It is, for most intents and purposes, a naga morich sauce. Not that that’s particularly obvious from the taste.
No, what dominates today’s sauce isn’t the flavour of chilli. It’s the heat of it and the taste of browned berries. A rather indistinct, mushed-down, fruit flavour, with a definite overtone of cooked strawberry and maybe just a tiny touch of blueberry in the tail.
But I find it hard to be sure on that last bit because, while it may be sweet upfront, the Nagamor has a growing, stinging spice that, by then, has grown to a whopping
around the sides and roof of my mouth.
Its harshness and intensity are both on par with, or perhaps even a little above, the sauce that I got from Doctor Burnorium. Which easily makes this Kaz’ hottest and, thus, a better fit for her skull bottles than the Midnight Mischief.
And, to be perfectly honest, I do wish I’d gotten them that way round. A small bottle of this deadly dorset chilli sauce and a whole hundred and fifty mil of her fiery fruit coulis. Because, since writing up my review of it, I’ve been getting through the Mischief at a breakneck pace by mixing it into chocolate pudding.
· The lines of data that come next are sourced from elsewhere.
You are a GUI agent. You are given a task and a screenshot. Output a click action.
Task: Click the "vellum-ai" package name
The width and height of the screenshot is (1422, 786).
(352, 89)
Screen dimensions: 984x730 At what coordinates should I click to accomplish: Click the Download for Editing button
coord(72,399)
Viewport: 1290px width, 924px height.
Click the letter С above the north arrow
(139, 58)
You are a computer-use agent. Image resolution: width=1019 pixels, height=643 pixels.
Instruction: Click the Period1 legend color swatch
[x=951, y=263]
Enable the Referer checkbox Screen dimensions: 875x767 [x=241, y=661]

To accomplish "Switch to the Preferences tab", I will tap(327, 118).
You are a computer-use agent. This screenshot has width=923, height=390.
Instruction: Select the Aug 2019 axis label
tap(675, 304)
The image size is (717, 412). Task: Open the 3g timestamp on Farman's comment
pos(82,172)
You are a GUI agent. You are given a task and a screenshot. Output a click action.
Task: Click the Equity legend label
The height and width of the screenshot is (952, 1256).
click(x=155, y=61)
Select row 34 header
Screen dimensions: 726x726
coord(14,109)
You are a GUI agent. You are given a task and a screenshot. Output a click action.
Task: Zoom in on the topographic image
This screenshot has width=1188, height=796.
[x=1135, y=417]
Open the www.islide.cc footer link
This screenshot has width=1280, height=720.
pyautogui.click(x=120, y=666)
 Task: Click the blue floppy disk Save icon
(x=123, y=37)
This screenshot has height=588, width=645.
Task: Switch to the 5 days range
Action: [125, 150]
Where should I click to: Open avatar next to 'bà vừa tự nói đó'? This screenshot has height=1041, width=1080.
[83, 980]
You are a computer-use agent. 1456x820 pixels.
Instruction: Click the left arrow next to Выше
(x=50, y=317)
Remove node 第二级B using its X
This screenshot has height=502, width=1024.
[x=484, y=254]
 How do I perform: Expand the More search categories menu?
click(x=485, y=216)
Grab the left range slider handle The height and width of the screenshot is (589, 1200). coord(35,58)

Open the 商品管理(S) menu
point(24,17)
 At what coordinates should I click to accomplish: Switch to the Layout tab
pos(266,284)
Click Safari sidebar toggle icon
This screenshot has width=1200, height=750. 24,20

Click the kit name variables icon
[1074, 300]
That coulis was not perfect as a chilli sauce and, in fact, seemed quite lacking in the pepper flavour, but it was an utterly delightful, blueberry-heavy, fruit blend with heat that I wish that I had more of.
Unlike this one.
The Nagamor has a lot more firepower and the way that its crazy burn grows in through the sweetness is rather enjoyable but, aside from on pork and ribs, I don’t see myself finding much use for it. Its fruity taste isn’t anywhere near as special and its pepper only really serves to contribute heat and a little bit of bitterness to offset that sweet side.
As excited as I was for another strawberry sauce, today’s has been my least favourite from the Saucey Lady lineup. I’ll be ordering from her again but this one won’t be on my restocking list.
2 thoughts on “Dorset Berries”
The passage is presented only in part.